■ ASSIGNMENT:
If a line in the entries below includes "question", show that line.

■ RECORDS FOR THE EXERCISE:
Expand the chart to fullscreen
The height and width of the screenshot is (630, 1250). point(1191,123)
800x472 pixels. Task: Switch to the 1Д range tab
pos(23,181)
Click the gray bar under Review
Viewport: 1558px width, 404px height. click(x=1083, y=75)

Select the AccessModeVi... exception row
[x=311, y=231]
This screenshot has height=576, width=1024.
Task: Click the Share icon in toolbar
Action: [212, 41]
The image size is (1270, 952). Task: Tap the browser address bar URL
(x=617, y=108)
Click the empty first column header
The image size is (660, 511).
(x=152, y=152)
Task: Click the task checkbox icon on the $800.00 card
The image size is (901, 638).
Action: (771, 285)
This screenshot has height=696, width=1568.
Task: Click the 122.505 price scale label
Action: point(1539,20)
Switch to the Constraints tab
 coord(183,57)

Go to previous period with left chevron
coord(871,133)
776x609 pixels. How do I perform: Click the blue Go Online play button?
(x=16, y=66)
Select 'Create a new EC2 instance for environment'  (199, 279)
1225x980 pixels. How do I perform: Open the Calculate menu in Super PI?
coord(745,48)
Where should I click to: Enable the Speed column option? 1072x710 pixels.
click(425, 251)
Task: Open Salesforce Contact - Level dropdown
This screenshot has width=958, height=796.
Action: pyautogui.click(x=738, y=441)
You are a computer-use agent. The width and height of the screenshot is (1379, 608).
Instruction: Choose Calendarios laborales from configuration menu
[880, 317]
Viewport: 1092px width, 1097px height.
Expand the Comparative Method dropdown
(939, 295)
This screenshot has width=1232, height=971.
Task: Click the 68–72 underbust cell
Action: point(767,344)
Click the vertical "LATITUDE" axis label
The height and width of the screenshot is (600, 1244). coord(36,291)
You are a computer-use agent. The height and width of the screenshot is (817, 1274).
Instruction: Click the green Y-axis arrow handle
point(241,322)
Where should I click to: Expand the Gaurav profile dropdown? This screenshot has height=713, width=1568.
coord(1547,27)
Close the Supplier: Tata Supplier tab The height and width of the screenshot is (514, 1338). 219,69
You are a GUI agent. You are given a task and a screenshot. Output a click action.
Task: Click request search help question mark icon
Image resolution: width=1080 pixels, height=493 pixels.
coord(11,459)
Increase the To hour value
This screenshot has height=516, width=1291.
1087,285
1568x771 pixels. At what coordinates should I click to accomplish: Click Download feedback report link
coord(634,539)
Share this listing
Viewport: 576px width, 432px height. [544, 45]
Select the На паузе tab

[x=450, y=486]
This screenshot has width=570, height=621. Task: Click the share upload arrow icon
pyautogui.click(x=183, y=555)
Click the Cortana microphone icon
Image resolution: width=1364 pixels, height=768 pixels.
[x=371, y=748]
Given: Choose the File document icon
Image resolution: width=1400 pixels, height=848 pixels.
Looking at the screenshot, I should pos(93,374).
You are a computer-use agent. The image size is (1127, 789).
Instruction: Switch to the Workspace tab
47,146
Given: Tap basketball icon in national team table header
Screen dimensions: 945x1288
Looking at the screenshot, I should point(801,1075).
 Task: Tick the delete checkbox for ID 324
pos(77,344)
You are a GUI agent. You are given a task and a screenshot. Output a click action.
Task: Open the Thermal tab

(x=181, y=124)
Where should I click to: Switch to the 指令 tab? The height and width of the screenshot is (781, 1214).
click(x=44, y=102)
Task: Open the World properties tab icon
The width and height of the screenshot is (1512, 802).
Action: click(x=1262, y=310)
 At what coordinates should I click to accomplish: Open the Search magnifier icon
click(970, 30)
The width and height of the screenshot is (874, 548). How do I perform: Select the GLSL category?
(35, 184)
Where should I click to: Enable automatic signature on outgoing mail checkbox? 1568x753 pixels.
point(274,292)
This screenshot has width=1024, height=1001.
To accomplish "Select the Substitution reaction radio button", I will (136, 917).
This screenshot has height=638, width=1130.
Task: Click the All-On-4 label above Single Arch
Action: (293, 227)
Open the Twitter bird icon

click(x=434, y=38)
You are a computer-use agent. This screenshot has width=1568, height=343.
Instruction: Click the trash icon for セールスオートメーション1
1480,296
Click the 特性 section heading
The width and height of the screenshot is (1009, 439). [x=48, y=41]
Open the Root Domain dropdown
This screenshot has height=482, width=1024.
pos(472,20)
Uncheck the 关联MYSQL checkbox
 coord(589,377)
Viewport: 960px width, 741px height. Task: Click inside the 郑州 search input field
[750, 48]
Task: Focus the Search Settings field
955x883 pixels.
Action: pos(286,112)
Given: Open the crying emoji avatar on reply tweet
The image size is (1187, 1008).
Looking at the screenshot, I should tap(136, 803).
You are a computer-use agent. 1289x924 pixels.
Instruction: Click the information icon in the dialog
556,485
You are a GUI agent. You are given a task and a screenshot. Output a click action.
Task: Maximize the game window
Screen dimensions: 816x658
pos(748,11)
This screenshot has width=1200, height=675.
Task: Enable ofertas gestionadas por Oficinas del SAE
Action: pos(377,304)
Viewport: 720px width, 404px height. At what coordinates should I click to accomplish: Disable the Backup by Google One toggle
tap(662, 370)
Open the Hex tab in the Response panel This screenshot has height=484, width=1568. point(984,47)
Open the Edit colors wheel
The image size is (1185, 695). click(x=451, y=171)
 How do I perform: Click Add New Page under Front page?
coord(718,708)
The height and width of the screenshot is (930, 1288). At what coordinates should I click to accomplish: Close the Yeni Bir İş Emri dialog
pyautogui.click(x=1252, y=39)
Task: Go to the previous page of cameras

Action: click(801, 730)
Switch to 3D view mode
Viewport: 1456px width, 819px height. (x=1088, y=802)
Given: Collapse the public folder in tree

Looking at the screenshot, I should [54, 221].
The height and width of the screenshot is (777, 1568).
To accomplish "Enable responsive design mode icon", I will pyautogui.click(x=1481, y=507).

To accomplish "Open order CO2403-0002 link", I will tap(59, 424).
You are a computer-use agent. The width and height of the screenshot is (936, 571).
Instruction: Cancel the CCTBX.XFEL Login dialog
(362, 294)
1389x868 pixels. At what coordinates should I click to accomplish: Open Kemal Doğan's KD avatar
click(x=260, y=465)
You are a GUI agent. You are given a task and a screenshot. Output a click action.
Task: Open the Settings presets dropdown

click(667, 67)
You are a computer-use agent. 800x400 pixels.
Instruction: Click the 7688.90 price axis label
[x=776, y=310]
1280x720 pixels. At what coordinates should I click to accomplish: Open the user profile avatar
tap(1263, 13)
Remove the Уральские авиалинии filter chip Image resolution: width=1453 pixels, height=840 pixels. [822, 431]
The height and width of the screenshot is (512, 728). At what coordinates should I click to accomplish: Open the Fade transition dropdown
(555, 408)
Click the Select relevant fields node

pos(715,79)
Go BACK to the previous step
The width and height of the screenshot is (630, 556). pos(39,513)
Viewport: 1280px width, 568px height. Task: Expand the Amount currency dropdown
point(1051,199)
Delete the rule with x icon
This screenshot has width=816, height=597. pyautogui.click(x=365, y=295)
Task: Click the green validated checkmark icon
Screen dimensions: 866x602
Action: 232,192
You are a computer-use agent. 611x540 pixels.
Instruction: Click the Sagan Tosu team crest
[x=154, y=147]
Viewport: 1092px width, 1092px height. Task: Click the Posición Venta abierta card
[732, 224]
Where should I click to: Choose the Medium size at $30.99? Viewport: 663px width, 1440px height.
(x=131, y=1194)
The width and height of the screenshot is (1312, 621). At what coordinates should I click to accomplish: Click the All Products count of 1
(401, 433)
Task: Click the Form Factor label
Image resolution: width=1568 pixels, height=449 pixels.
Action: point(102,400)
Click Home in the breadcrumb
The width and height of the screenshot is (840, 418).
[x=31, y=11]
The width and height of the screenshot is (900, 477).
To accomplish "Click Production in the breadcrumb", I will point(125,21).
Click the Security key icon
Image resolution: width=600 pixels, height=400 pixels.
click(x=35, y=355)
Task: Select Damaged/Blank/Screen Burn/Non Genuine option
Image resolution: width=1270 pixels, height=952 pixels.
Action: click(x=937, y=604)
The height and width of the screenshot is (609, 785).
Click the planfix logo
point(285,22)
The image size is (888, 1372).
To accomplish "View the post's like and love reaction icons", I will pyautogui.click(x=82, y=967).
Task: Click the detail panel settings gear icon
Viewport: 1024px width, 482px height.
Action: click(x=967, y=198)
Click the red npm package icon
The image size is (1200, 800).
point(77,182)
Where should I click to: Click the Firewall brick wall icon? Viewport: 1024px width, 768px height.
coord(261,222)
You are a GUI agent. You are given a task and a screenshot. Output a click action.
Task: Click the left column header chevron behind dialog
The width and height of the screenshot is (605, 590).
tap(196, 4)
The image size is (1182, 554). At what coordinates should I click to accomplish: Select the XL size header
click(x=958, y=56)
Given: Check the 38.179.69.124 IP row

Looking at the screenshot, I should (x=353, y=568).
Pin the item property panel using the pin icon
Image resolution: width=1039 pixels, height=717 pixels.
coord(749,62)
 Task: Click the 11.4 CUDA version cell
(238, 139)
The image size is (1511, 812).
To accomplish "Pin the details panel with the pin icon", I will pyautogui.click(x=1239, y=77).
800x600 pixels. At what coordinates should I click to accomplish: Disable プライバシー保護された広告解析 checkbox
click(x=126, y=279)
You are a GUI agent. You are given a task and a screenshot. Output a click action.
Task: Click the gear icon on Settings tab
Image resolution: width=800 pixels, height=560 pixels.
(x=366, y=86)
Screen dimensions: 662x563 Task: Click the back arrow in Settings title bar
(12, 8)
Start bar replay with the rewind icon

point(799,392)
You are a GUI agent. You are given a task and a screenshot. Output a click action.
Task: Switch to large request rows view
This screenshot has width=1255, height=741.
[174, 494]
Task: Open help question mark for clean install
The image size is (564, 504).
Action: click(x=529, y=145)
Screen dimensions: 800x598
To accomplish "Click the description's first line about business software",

■ TASK OUTPUT:
Task: Click request search help question mark icon
Task: Open help question mark for clean install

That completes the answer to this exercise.